Ben Cardin, a US senator and chair of the foreign relations committee, said: “The postponement of Senegal’s presidential election puts the country on a dangerous path towards dictatorship.” Sall had shown “blatant disregard for the Senegalese constitution” and undermined “decades of progress”, Cardin added.

Sall has even faced opposition within his own ranks. Awa Marie Coll Seck, a renowned former health minister, resigned in protest from her position overseeing transparency in the extractive industries. So did cabinet secretary Abdou Latif Coulibaly, who said: “No one has the right to weaken the republic.”

At least three lawmakers, all allies of the jailed Sonko, were arrested since the parliamentary vote but have been released on bail. Some 2,000 Sonko supporters are already in prison after demonstrations last year in which at least 16 people were killed.

The charismatic Sonko, 49, was disqualified from the presidential contest after receiving a prison sentence for defamation. His supporters have called the charges, including a previous failed conviction for alleged rape, trumped up.

Yet even though Sonko had been effectively neutralised, the president had been warned that Sonko’s designated stand-in had a strong chance of beating Sall’s chosen successor, governing party candidate Amadou Ba.

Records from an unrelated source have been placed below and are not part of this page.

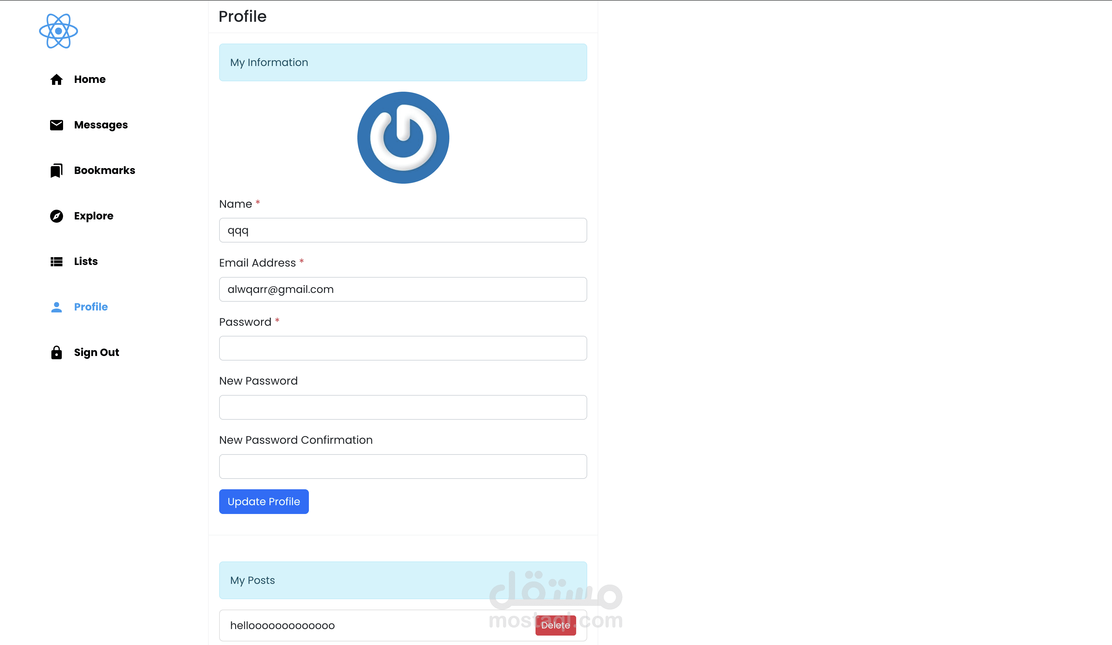Viewport: 1112px width, 645px height.
Task: Go to Messages page
Action: (101, 125)
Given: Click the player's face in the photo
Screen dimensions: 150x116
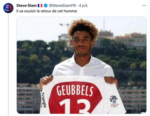Looking at the screenshot, I should [x=82, y=44].
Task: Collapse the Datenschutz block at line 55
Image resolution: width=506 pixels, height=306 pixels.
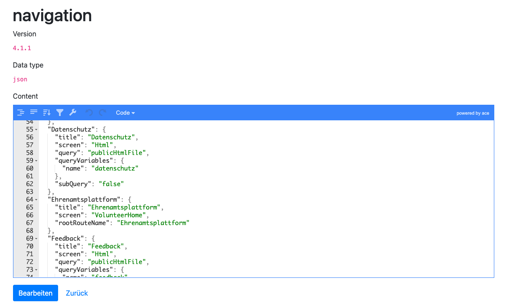Action: pyautogui.click(x=36, y=129)
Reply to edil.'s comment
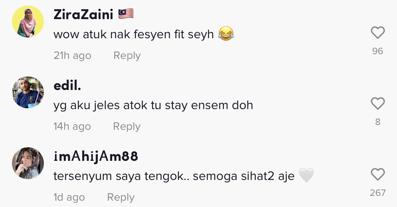Image resolution: width=397 pixels, height=207 pixels. (127, 126)
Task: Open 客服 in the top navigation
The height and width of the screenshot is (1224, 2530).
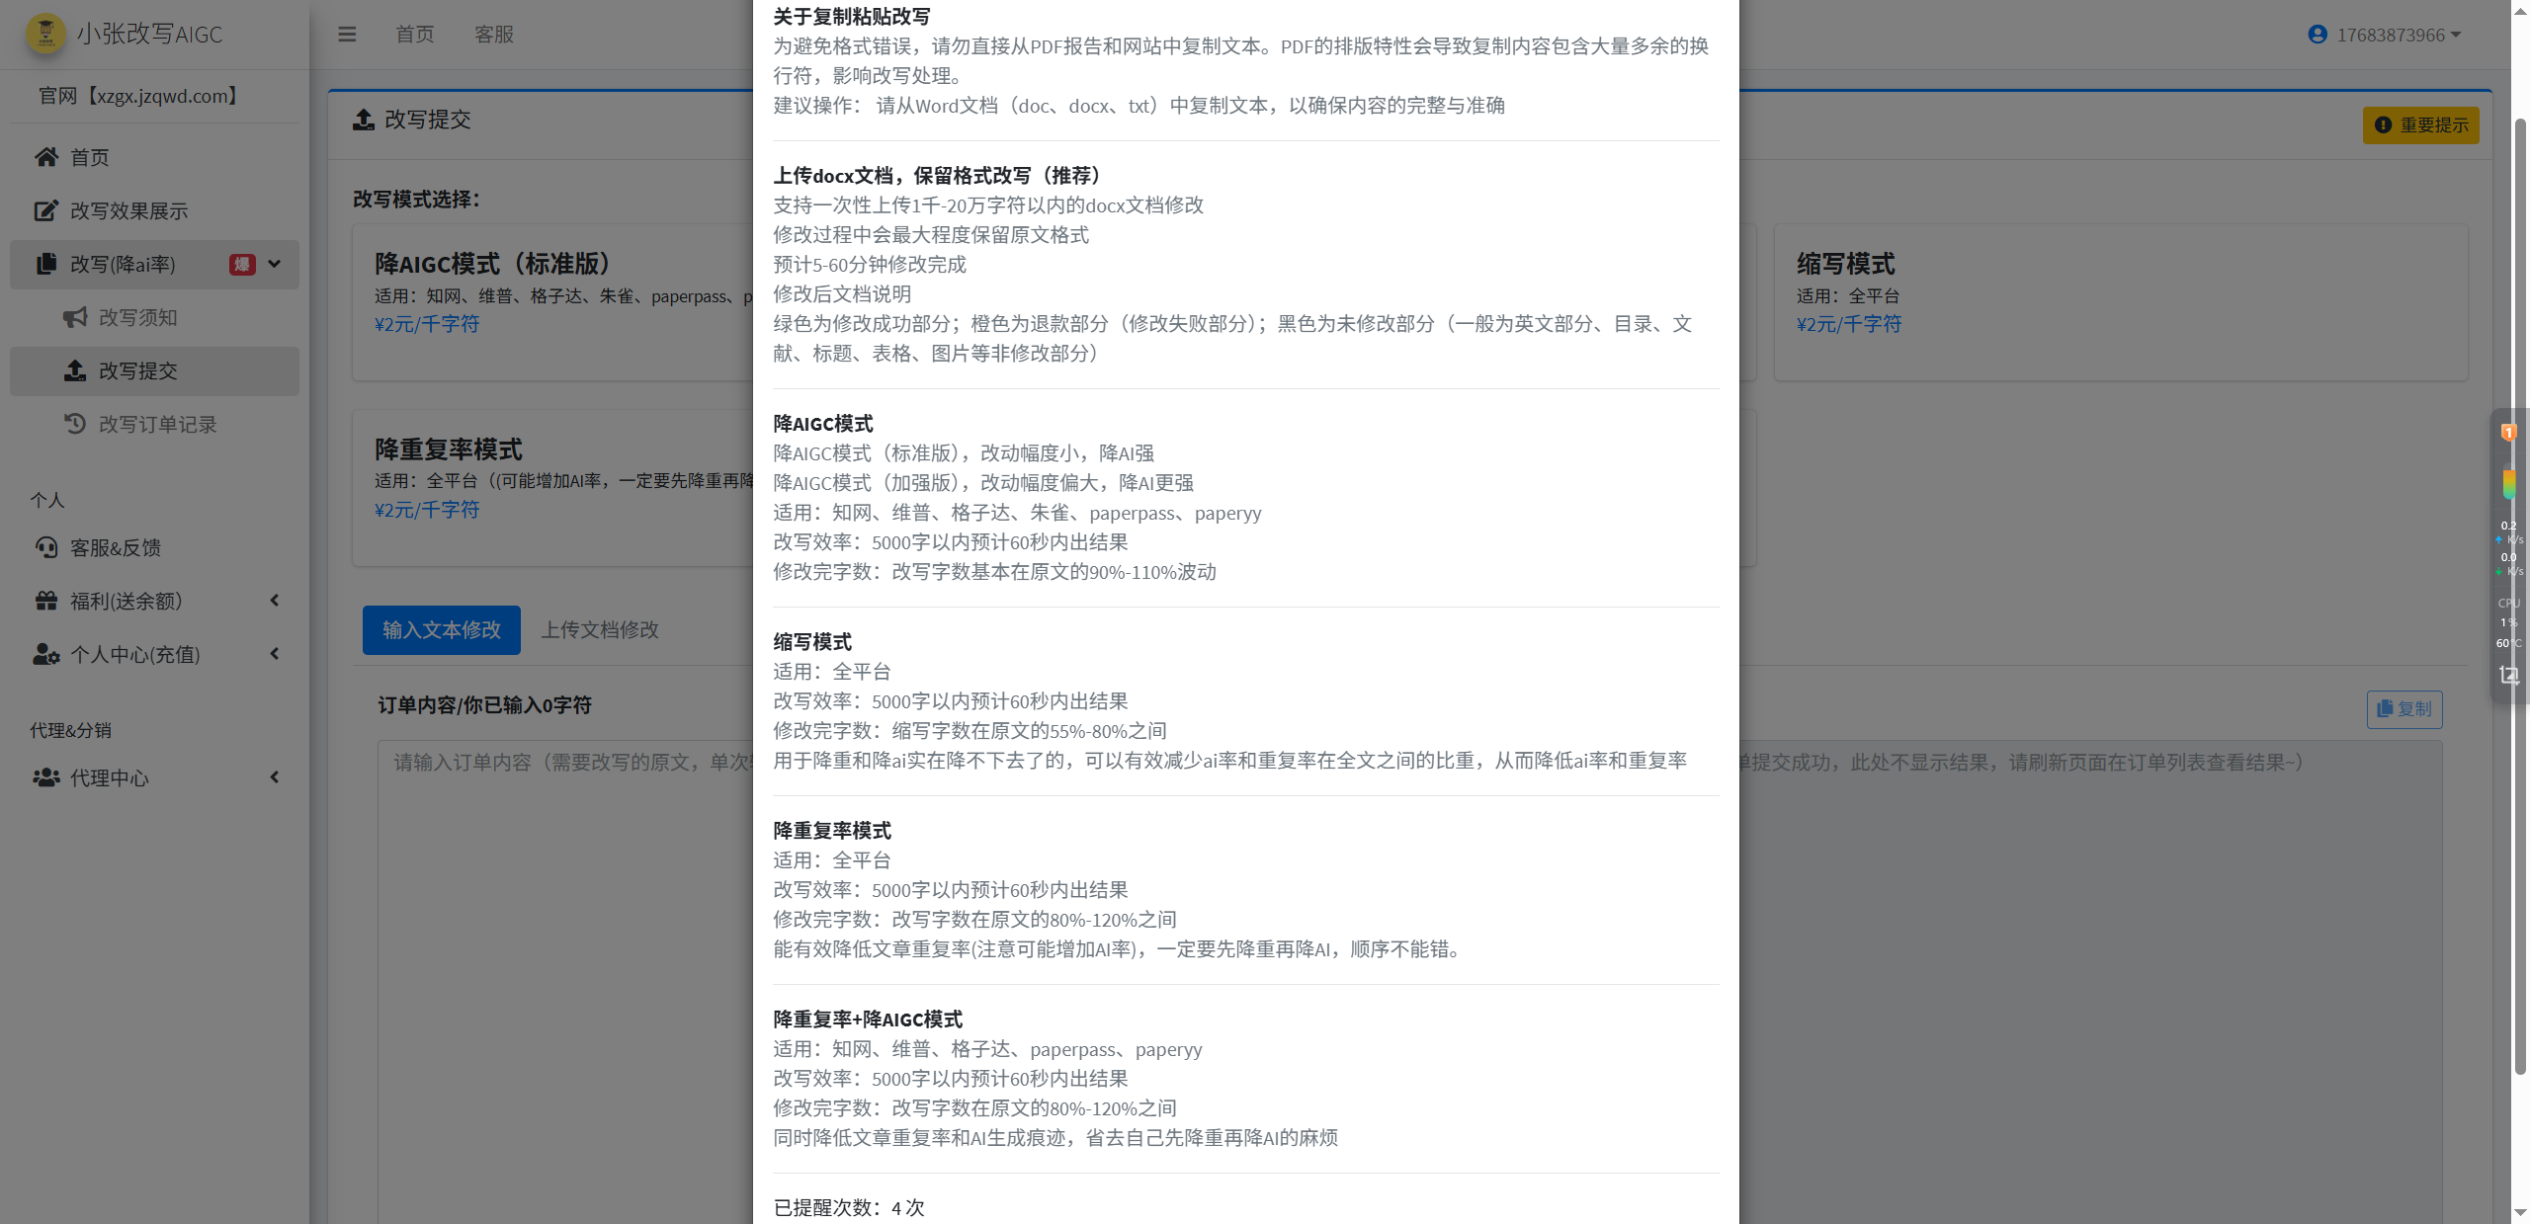Action: tap(493, 35)
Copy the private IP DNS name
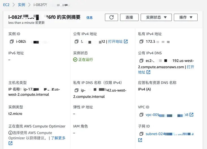207x149 pixels. pos(76,90)
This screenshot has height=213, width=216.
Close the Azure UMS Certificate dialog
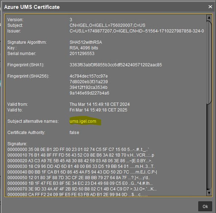210,6
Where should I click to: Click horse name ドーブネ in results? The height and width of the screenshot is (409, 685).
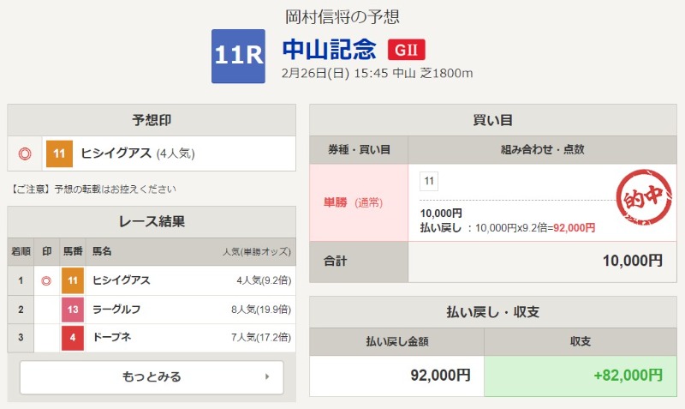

Sall’s confidantes said he was convinced that Sonko’s policies, which include an exit from the French-backed CFA franc used by eight west African countries, would spell devaluation and economic ruin.

Many suspect that Sall now intends to use the time opened up by electoral postponement to manoeuvre a stronger candidate into position. One contender is Karim Wade, a former minister and son of Sall’s presidential predecessor. Ex-prime minister Idrissa Seck is another, according to people familiar with the matter and western diplomats in the capital.

Wade was disqualified from running after a court judgment that he had been too late to renounce his French citizenship in accordance with rules banning dual nationality. But if he was now able to stand for the presidency in December, speculated Melly, then why not Sonko, whose defamation sentence could then be behind him? “Postponement opens up a whole can of worms,” said the Chatham House expert.

A looming flashpoint will be April 2, the date that Sall is constitutionally supposed to yield power to his elected successor. That handover will now not happen. Ndiaye said: “No one can anticipate the course of events after that.”